Predictive deep learning models for environmental properties: the direct calculation of octanol–water partition coefficients from molecular graphs†
Abstract
As an essential environmental property, the octanol–water partition coefficient (KOW) quantifies the lipophilicity of a compound and it could be further employed to predict toxicity. Thus, it is an indispensable factor that should be considered for screening and development of green solvents with respect to unconventional and novel compounds.

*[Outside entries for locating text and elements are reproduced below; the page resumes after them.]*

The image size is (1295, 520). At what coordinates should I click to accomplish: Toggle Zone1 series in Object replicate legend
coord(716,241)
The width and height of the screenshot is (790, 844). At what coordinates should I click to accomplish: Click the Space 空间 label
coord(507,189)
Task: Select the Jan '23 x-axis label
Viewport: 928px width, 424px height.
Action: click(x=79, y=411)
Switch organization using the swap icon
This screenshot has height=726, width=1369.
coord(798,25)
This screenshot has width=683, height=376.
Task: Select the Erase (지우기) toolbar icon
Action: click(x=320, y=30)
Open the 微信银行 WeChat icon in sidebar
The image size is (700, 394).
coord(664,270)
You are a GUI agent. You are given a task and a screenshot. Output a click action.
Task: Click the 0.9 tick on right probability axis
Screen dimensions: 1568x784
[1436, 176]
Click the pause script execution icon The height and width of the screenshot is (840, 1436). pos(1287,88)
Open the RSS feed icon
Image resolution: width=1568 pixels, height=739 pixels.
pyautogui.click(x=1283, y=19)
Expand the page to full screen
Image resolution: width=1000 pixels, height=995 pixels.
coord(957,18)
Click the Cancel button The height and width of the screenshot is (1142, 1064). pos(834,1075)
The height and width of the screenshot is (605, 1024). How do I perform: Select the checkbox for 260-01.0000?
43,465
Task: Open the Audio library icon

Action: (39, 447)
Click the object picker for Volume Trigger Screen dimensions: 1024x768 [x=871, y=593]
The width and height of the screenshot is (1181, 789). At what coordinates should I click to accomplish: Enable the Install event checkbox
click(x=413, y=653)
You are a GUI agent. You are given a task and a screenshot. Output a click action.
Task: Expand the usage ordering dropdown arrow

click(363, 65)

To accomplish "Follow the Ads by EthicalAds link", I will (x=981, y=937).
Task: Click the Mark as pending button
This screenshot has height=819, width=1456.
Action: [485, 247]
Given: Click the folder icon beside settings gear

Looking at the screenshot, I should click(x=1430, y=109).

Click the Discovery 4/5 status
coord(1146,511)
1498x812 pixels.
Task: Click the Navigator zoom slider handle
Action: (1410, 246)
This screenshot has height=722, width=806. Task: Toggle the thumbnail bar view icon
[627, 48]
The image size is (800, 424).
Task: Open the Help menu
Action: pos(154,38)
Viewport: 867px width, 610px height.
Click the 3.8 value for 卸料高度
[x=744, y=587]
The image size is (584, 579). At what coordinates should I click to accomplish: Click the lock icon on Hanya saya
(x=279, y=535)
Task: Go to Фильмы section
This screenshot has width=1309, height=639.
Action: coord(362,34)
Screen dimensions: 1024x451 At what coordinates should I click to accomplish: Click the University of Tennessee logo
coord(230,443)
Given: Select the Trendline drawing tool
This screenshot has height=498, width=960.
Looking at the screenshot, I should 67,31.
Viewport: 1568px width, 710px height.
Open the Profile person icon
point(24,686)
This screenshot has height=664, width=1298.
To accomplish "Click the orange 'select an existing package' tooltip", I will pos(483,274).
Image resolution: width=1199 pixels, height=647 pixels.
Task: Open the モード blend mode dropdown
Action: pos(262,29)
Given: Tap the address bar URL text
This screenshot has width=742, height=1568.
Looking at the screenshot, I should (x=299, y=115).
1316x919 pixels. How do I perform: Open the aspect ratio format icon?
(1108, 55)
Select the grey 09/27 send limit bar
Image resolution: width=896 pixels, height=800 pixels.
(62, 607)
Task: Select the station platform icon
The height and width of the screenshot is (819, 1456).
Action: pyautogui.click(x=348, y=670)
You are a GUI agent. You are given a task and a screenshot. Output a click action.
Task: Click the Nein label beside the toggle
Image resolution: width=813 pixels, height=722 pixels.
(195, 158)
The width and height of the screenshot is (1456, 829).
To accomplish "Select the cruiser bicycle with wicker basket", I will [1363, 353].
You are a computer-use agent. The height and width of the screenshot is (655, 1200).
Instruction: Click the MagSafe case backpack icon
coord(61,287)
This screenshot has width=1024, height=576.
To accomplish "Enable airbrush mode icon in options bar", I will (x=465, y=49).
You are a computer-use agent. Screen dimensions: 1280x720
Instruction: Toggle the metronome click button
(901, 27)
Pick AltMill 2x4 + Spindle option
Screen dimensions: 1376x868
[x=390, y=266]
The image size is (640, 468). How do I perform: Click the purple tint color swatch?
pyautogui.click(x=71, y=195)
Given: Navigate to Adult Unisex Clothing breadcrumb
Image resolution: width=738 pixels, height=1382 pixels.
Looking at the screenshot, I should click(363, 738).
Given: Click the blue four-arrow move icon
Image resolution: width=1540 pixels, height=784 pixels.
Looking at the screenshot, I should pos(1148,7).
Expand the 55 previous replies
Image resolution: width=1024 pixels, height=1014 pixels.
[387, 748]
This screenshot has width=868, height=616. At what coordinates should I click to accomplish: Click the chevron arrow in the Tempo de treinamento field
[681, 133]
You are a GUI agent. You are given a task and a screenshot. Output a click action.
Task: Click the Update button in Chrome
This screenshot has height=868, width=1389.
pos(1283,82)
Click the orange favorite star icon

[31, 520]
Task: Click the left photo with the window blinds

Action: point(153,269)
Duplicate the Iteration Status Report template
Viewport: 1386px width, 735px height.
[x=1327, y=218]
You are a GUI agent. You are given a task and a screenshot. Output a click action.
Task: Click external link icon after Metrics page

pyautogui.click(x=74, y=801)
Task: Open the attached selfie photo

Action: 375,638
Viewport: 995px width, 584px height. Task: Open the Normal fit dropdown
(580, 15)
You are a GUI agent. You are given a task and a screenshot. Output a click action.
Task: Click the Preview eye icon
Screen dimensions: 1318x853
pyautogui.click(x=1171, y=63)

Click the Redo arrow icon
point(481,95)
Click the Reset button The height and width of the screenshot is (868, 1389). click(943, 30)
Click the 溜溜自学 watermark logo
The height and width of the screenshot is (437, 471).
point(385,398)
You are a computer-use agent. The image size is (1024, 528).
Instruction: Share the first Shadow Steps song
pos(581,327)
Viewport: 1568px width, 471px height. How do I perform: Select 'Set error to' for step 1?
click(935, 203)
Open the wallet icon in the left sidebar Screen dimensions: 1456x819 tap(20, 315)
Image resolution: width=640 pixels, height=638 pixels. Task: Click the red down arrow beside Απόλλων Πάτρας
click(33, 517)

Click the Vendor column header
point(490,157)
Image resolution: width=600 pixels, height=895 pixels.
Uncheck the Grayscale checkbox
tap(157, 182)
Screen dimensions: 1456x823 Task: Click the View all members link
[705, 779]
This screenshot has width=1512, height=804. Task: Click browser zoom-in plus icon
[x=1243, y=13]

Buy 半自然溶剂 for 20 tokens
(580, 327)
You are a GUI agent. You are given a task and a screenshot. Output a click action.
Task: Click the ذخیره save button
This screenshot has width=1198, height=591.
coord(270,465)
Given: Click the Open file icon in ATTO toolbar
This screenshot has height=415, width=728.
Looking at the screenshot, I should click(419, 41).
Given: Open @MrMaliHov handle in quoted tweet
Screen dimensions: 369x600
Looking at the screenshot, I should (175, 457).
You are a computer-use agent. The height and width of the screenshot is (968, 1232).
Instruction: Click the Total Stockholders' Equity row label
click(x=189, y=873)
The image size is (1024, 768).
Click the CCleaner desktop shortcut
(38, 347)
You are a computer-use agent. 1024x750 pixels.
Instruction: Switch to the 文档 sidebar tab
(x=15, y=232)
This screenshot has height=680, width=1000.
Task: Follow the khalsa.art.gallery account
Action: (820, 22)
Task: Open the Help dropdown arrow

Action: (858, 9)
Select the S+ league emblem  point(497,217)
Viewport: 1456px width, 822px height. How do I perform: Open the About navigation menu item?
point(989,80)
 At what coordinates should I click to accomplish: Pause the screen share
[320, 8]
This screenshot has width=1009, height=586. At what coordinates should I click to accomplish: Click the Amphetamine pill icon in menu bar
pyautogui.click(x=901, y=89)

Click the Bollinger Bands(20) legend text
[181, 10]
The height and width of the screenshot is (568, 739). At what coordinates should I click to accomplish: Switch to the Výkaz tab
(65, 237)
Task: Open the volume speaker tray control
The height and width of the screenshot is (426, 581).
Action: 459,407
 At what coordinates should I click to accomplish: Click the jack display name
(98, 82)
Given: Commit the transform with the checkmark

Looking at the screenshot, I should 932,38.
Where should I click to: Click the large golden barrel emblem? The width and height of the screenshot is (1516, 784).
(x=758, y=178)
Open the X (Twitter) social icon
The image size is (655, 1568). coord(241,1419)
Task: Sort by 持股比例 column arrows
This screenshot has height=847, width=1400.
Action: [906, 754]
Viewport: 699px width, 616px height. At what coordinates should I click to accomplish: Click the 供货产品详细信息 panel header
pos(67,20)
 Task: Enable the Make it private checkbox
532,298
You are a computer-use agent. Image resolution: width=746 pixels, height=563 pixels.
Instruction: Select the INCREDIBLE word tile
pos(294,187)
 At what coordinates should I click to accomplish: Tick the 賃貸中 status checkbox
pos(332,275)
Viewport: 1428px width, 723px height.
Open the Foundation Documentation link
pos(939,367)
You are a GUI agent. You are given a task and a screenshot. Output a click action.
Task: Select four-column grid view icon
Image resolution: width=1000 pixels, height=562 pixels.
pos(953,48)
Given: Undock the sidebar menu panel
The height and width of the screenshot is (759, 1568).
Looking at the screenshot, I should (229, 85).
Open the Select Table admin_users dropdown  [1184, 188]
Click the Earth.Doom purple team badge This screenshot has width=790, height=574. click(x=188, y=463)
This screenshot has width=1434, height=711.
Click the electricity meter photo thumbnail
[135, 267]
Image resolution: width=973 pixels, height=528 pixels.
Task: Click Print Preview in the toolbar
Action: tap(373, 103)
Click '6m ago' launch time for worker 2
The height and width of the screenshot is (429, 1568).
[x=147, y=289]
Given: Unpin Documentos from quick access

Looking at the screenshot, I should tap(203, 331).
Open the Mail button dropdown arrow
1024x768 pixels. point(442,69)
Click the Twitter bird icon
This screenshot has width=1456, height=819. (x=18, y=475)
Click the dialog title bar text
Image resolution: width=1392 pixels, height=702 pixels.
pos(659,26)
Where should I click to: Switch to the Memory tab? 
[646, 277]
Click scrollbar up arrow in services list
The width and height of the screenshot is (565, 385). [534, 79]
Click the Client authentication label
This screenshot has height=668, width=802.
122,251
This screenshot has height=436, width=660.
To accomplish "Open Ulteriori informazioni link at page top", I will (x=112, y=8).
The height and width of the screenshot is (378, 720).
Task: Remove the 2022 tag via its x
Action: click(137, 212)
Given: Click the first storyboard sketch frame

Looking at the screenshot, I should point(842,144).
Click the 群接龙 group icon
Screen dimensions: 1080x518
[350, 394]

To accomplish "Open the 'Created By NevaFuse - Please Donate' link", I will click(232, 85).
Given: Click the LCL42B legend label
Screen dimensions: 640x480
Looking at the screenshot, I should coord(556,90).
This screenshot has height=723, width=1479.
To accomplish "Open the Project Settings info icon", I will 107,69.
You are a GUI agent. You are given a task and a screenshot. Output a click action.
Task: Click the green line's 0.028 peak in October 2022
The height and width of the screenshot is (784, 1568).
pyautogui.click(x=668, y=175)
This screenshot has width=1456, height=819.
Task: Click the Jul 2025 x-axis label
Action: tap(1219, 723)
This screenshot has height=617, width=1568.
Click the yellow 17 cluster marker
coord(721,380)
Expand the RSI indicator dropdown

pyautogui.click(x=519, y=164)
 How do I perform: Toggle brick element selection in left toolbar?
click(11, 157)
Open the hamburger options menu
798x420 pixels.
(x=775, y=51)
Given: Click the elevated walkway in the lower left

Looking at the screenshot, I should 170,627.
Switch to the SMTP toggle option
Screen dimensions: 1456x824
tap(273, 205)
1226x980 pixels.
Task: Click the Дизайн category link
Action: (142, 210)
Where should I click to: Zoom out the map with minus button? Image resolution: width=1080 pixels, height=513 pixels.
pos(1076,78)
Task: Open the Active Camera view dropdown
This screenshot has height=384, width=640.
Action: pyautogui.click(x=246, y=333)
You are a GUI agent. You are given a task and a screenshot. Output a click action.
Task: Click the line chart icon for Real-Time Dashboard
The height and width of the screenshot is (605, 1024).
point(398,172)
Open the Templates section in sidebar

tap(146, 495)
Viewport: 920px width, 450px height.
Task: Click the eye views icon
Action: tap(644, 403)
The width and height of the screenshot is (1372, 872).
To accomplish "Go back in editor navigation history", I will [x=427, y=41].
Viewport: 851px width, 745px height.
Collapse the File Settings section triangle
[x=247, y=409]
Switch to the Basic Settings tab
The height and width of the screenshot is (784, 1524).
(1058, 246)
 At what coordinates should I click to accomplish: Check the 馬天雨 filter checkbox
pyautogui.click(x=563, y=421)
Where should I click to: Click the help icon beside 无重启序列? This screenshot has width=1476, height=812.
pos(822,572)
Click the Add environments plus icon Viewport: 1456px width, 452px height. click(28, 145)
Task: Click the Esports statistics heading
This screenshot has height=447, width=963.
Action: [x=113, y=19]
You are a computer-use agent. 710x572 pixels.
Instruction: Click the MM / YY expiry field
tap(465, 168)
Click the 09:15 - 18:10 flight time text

Herein, a deep-learning-assisted predictive model has been developed to accurately and reliably calculate log KOW values for organic compounds. An embedding algorithm was specifically established for generating signatures automatically for molecular structures to express structural information and connectivity. Afterwards, the Tree-structured long short-term memory (Tree-LSTM) network was used in conjunction with signature descriptors for automatic feature selection, and it was then coupled with the back-propagation neural network to develop a deep neural network (DNN), which is used for modeling quantity structure–property relationship (QSPR) to predict log KOW. Compared with an authoritative estimation method, the proposed DNN-based QSPR model exhibited better predictive accuracy and greater discriminative power in terms of the structural isomers and stereoisomers. As such, the proposed deep learning approach can act as a promising and intelligent tool for developing environmental property prediction methods for guiding development or screening of green solvents.